Problem:
Any images in the material are to be dropped while every line is retyped exactly.

Given information:
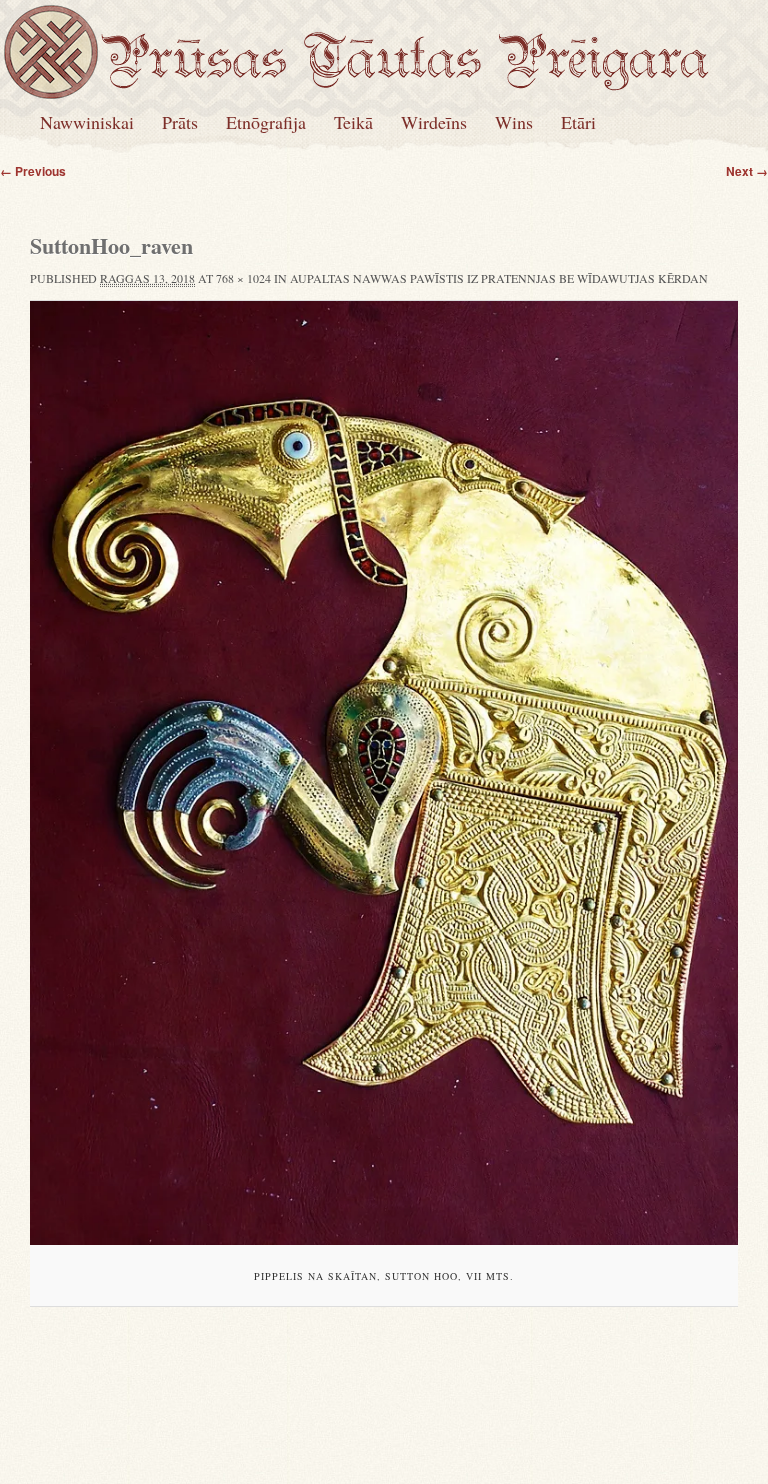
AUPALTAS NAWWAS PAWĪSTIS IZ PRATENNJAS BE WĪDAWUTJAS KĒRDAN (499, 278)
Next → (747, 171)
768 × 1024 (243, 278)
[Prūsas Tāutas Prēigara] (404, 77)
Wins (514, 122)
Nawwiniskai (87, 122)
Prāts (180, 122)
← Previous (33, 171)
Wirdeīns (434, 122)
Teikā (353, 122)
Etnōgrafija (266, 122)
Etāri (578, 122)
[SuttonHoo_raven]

Solution to the problem:
AUPALTAS NAWWAS PAWĪSTIS IZ PRATENNJAS BE WĪDAWUTJAS KĒRDAN (499, 278)
Next → (747, 171)
768 × 1024 (243, 278)
[Prūsas Tāutas Prēigara] (404, 77)
Wins (514, 122)
Nawwiniskai (87, 122)
Prāts (180, 122)
← Previous (33, 171)
Wirdeīns (434, 122)
Teikā (353, 122)
Etnōgrafija (266, 122)
Etāri (578, 122)
[SuttonHoo_raven]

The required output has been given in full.